Таким образом, идеалы христианской эстетики аскетизма в начале XVII в приобретают новую силу и значимость, теснейшим образом переплетаясь с идеями борьбы за правду, нравственность, национальную самостоятельность и самобытность.
Драматические события первых десятилетий XVII в возбудили в умственной жизни новую волну отрицания земной, суетной и бессмысленно жестокой жизни, пробудили ностальгию по возвышенным духовным идеалам, во всем противоположным обыденной действительности, привели к новым поискам таких идеалов. Существенно, как я уже отмечал выше, что поле этих поисков активно переместилось в сферу эстетического, духовная нагрузка которой значительно (если не предельно) возросла. Ярким выражением этого является трактат «О царствии небесном», автором которого его издатель Е. В. Петухов считал уже упоминавшегося здесь И. А. Хворостинина
[369], написавшего, по его мнению, это сочинение в 1623 г., во время ссылки в Кириллов монастырь.Кто бы ни был автором трактата, он был прежде всего человеком своего времени, начитанным в священном Писании и патристике, разочаровавшимся в земной жизни, обладавшим незаурядным эстетическим чувством.

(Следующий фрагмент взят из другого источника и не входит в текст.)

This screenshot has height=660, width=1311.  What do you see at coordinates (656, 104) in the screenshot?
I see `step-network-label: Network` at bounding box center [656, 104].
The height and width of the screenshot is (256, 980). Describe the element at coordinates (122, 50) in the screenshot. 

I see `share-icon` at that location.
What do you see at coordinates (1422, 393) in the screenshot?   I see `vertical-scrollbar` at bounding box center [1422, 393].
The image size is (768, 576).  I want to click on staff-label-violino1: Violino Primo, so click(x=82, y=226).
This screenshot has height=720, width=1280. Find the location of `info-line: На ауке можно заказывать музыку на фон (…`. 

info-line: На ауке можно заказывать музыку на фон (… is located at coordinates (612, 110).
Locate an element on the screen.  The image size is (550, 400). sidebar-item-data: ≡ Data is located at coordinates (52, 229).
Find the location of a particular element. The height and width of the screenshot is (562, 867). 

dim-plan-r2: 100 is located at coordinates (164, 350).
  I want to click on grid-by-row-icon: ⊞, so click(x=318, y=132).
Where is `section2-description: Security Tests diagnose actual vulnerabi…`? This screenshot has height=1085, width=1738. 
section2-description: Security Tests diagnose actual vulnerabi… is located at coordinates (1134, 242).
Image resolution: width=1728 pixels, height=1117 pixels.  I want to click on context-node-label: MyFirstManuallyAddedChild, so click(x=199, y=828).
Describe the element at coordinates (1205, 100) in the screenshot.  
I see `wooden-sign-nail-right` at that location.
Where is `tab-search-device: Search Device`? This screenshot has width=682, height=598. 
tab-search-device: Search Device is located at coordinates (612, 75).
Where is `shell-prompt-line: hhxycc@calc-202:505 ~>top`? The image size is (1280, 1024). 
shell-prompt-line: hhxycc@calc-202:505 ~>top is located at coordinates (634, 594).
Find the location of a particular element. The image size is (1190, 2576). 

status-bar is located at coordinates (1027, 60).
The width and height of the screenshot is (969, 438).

В духе раннехристианских мыслителей он призывает своих читателей «возненавидеть» мир и «яже суть в мире», то есть «похоть плотскую», похоть очей и «горкость житейскую» (43). Человек, напоминает он, —лишь странник на этой земле, но полноправный гражданин неба, куда он и должен вернуться как существо духовное. «Тело убо земляно есть, но человек несть тело, человек есть душа в теле, ум есть небесный и божественный, род Божий есмы» (43). Столь высоко оценив человека, автор призывает его быть достойным своего высокого положения и назначения в универсуме, отказаться от излишней привязанности к земле, к материальному и вспомнить о духовном. «Что стены и землю красиши, сам же наготою пребываеши?» (45), —упрекает он своего современника, имея в виду наготу духовную. Облечься в одежды духа, прозреть духовно для усмотрения неземной красоты страстно желает Хворостинин своим читателям. А красота эта разлита в царстве небесном, обретение которого и должно составлять цель жизни человека в этом бренном мире. Весь трактат, собственно, посвящен многословному, пестрому и изощренному восхвалению красоты царства небесного Все красоты мира сего (дворцы, роскошные ткани, земная музыка и т. п.)— ничто по сравнению с красотами небесного царства (39—40). Восхваляя их, автор подчеркивает, что они вынесены за пределы земного, человеческого понимания, восприятия, описания в сферу, вознесенную, возвышенную над человеческой эмпирией.